### SHORT EXERCISE
Reproduce everything from the start of the rows down to the line containing "Action: click(x=361, y=370)", including both ends, with no changes.

Items from a dataset
## Start
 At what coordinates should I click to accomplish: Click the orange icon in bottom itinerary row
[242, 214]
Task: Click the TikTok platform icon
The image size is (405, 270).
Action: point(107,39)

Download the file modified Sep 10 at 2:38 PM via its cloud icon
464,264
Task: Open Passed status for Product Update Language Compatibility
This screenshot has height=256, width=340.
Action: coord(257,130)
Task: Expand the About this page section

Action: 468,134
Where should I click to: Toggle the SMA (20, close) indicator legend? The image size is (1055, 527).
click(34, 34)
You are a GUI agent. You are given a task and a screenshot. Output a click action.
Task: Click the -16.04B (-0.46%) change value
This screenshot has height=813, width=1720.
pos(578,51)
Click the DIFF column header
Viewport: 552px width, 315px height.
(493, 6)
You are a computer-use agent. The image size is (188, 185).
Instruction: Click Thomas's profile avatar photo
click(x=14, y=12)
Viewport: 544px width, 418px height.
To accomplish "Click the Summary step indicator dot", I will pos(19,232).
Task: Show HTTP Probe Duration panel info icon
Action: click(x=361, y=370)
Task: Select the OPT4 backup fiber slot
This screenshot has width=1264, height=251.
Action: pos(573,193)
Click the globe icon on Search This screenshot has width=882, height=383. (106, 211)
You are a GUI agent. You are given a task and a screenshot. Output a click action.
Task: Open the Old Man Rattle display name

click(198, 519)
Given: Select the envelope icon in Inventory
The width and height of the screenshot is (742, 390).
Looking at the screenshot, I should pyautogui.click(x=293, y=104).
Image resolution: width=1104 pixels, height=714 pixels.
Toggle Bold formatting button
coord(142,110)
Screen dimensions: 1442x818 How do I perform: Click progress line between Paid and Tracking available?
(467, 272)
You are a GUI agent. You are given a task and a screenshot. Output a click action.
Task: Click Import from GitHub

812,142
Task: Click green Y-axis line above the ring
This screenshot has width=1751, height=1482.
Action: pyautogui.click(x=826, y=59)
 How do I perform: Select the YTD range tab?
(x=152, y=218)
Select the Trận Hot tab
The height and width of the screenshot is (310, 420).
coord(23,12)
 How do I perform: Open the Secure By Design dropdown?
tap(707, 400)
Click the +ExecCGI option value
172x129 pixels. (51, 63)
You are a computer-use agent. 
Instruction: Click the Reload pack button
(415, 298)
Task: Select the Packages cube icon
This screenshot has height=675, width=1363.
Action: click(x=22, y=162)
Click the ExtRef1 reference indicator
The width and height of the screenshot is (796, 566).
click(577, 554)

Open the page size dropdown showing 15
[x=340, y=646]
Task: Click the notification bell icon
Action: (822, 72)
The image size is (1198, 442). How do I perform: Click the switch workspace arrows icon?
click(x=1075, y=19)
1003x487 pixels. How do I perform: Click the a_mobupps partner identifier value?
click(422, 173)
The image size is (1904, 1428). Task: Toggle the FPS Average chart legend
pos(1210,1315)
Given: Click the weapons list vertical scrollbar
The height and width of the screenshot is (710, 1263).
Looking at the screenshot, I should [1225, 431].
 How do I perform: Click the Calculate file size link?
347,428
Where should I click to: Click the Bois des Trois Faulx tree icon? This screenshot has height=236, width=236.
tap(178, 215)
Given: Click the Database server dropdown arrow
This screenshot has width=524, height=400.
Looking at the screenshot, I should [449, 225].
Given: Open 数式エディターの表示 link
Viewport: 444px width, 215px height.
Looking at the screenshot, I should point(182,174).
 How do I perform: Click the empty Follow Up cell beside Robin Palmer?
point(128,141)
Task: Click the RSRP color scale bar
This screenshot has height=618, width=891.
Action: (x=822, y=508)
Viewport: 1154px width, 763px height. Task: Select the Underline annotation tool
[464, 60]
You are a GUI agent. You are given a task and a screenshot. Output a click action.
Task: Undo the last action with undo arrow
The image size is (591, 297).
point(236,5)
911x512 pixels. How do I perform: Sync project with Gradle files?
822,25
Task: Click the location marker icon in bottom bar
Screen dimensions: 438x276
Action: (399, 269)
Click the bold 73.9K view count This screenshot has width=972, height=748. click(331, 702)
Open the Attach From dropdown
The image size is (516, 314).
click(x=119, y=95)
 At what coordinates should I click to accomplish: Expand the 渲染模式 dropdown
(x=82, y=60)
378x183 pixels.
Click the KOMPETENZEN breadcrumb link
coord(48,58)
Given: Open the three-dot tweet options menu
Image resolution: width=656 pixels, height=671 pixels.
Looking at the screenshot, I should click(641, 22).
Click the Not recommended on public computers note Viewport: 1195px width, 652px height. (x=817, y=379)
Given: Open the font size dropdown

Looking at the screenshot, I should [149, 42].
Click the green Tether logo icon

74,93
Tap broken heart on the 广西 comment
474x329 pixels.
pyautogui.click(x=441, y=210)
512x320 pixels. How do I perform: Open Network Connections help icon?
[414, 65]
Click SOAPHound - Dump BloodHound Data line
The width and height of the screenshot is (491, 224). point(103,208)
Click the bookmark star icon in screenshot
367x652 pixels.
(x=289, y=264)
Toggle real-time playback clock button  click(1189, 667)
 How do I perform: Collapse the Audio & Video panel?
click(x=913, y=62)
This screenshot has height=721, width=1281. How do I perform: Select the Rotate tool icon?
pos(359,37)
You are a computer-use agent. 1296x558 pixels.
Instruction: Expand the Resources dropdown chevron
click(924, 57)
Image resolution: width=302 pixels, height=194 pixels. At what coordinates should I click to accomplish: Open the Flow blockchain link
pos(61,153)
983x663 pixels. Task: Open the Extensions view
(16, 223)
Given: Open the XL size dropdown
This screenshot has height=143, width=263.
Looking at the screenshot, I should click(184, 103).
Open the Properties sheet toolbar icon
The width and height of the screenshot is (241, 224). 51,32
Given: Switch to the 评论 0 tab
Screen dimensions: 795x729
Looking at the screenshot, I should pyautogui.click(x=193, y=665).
## End
### COMPLETE ANSWER
 At what coordinates should I click to accomplish: Click the orange icon in bottom itinerary row
[242, 214]
Task: Click the TikTok platform icon
The image size is (405, 270).
Action: point(107,39)

Download the file modified Sep 10 at 2:38 PM via its cloud icon
464,264
Task: Open Passed status for Product Update Language Compatibility
This screenshot has height=256, width=340.
Action: coord(257,130)
Task: Expand the About this page section

Action: 468,134
Where should I click to: Toggle the SMA (20, close) indicator legend? The image size is (1055, 527).
click(34, 34)
You are a GUI agent. You are given a task and a screenshot. Output a click action.
Task: Click the -16.04B (-0.46%) change value
This screenshot has height=813, width=1720.
pos(578,51)
Click the DIFF column header
Viewport: 552px width, 315px height.
(493, 6)
You are a computer-use agent. The image size is (188, 185).
Instruction: Click Thomas's profile avatar photo
click(x=14, y=12)
Viewport: 544px width, 418px height.
To accomplish "Click the Summary step indicator dot", I will pos(19,232).
Task: Show HTTP Probe Duration panel info icon
Action: click(x=361, y=370)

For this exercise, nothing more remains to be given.